Main Street alcohol law changes delayed again


Photo by Matt Hampton

The St. Charles City Hall.

Matt Hampton, Editor-in-chief

The latest attempt to revise a 2018 liquor law, which has been debated between bar owners and other citizens, was taken off the table in the St. Charles City Council meeting last Tuesday, but a new bill may be created soon.  

Among other things, the 2018 law required that restaurants on North Main Street earn at least half their revenue from food, not alcohol. Its supporters say the law reduced crime, but others argue it is unfair and is not necessary to make the city safe.  

A compromise which would lower the food requirement from 50% to 30% was introduced last month, but two of the bill’s sponsors decided to withdraw it on Tuesday, when it was up to be voted on.  

One councilman who decided to withdraw the bill, Bart Haberstroh, said most council members were okay with voting for the lower food requirement, but some had other technical questions.The council voted 8-2 to withdraw the bill.  

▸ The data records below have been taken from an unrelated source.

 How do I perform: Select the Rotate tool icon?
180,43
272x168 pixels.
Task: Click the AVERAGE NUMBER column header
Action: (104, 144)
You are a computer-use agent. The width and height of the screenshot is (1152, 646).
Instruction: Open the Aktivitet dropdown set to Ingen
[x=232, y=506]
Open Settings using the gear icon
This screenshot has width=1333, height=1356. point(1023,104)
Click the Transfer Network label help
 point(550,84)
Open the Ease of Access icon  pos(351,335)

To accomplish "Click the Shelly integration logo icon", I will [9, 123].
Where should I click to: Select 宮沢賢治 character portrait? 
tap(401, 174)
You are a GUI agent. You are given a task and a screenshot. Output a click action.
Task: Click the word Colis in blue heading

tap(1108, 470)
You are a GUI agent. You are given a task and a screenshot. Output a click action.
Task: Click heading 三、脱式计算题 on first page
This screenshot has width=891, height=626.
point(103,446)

The proposal would also have allowed another liquor license for a bar to serve only alcohol. Currently, North Main has two alcohol-only licenses.  

Haberstroh, whose district includes Lindenwood’s campus, said the council will start working on a new bill “right away,” but it will probably not be ready by the next council meeting.

Mayor Dan Borgmeyer, who has opposed the food requirement, declined to comment.  

Tony Bethmann, who runs Tony’s on Main Street, complained to the council during the meeting that it was unfair for some businesses to have different requirements. 

“Why does anybody get an exempt license?” Bethmann said. “If it’s 30%, everybody should sell 30%.”